Gnam: National kennen alle das IZB, blicken mit Respekt auf unsere Entwicklung. Wir wissen aber alle, dass jeder mit Wasser kocht und jeder eigene Standort besondere Herausforderungen hat. International werde ich erstmals ab 2025 unter der IZB-Flagge unterwegs sein. Das wird sicherlich spannend. Das internationale Interesse sehen wir regelmäßig an den Delegationen, die bei uns Station machen und von überall her auf dem Globus kommen. Und natürlich kommen die internationalen Partner der Unternehmen, Wissenschaftler an den Standort.

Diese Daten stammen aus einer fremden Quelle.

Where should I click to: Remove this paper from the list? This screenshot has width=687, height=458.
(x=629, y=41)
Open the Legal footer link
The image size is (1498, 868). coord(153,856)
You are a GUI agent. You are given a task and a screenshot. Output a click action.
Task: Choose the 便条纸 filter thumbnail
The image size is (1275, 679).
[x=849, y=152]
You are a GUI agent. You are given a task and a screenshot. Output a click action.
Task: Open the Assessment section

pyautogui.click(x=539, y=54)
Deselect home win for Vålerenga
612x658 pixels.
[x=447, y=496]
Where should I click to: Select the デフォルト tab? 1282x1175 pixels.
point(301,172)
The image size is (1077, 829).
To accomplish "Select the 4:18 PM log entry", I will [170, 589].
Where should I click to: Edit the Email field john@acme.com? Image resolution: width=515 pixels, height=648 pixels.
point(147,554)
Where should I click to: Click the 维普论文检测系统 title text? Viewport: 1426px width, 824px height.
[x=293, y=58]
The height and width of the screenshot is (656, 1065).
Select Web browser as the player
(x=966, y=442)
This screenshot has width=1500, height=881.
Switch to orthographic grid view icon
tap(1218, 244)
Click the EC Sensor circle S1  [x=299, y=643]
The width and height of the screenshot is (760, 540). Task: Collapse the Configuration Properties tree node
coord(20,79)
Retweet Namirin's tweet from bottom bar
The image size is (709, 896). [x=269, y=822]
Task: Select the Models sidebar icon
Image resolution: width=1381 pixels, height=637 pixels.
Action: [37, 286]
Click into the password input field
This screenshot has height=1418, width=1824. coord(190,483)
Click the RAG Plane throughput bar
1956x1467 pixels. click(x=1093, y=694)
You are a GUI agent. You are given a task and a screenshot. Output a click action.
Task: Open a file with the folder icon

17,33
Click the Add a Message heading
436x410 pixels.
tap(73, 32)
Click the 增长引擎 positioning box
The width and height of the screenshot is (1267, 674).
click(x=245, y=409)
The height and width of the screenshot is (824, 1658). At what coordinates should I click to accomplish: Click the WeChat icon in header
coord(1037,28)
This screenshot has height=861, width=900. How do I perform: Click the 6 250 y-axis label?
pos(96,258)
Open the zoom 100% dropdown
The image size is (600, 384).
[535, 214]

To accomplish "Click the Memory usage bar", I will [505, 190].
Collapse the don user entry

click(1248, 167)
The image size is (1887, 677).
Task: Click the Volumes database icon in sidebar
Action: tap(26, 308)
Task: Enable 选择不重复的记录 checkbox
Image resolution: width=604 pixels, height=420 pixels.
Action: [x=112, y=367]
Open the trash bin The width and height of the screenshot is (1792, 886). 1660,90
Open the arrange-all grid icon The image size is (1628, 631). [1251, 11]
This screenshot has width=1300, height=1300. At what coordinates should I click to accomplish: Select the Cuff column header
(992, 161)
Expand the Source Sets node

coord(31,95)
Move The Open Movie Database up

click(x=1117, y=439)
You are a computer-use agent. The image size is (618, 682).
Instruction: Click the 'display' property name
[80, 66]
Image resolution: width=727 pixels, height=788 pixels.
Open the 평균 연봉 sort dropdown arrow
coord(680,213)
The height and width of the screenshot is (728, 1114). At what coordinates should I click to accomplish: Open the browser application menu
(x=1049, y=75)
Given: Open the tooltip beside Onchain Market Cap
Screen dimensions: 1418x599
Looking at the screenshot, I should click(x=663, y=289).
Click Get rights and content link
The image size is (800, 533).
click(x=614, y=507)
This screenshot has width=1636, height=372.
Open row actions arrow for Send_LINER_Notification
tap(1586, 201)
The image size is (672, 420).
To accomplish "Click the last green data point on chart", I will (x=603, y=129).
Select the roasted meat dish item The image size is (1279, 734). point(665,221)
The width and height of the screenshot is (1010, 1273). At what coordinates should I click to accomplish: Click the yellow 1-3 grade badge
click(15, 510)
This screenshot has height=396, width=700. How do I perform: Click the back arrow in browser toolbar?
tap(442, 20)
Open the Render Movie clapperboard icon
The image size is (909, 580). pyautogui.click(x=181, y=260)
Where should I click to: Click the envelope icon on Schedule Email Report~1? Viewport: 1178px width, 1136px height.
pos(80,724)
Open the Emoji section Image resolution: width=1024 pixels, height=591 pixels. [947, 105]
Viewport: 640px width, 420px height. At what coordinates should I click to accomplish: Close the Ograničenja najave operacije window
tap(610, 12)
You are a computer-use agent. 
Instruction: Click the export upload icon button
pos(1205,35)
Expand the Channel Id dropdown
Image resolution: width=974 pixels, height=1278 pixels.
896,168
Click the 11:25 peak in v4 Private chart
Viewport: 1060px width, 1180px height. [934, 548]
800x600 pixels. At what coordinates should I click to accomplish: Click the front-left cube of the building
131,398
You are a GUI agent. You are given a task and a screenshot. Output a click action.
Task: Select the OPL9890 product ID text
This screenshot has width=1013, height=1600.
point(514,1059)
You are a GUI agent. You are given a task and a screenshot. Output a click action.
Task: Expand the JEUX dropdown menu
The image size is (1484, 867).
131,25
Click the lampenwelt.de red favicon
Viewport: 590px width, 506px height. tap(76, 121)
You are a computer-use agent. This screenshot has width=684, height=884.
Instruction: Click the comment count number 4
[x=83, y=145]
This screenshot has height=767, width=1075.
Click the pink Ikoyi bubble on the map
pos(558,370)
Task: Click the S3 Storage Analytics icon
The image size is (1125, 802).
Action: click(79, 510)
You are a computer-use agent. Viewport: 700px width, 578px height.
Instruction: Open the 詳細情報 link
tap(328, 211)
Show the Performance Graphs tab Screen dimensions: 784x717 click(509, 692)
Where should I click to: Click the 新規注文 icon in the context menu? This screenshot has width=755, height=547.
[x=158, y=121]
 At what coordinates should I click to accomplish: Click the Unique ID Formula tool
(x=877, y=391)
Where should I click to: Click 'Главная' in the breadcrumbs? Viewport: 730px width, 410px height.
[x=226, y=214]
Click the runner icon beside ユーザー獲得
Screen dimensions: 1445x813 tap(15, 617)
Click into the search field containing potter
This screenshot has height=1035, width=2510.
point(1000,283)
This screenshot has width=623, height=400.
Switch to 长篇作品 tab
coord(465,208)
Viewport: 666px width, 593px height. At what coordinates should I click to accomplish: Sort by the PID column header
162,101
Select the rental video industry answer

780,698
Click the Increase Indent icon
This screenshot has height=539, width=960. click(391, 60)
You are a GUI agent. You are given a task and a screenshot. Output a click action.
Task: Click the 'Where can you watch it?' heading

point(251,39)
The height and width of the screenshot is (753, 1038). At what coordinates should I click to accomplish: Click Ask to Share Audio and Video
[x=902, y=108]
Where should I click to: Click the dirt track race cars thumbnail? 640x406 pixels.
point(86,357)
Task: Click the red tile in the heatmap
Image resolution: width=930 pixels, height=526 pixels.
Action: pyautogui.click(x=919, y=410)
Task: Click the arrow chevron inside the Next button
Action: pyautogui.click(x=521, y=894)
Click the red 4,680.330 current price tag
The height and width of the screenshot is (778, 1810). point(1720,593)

Martinsried ist ein Dorf, aber in der Biotechnologie sind wir schon ein „global biotech village“ geworden, das auf der Biotech-Landkarte durchaus vertreten ist. Das verdanken wir meinem Vorgänger und dem Umfeld des IZB. Wenn jetzt die U-Bahn noch schneller fertig wäre, könnte man für den Anfang schon ziemlich zufrieden sein. Die Baustellen zeigen aber auch: Hier tut sich etwas, hier gibt es keinen Stillstand. Stillstand wollen wir nämlich keinesfalls aufkommen lassen.

transkript: Vielen Dank.

Das Interview führte Redaktionsleiter Dr. Georg Kääb Ende 2024, entnommen aus Heft 1/25.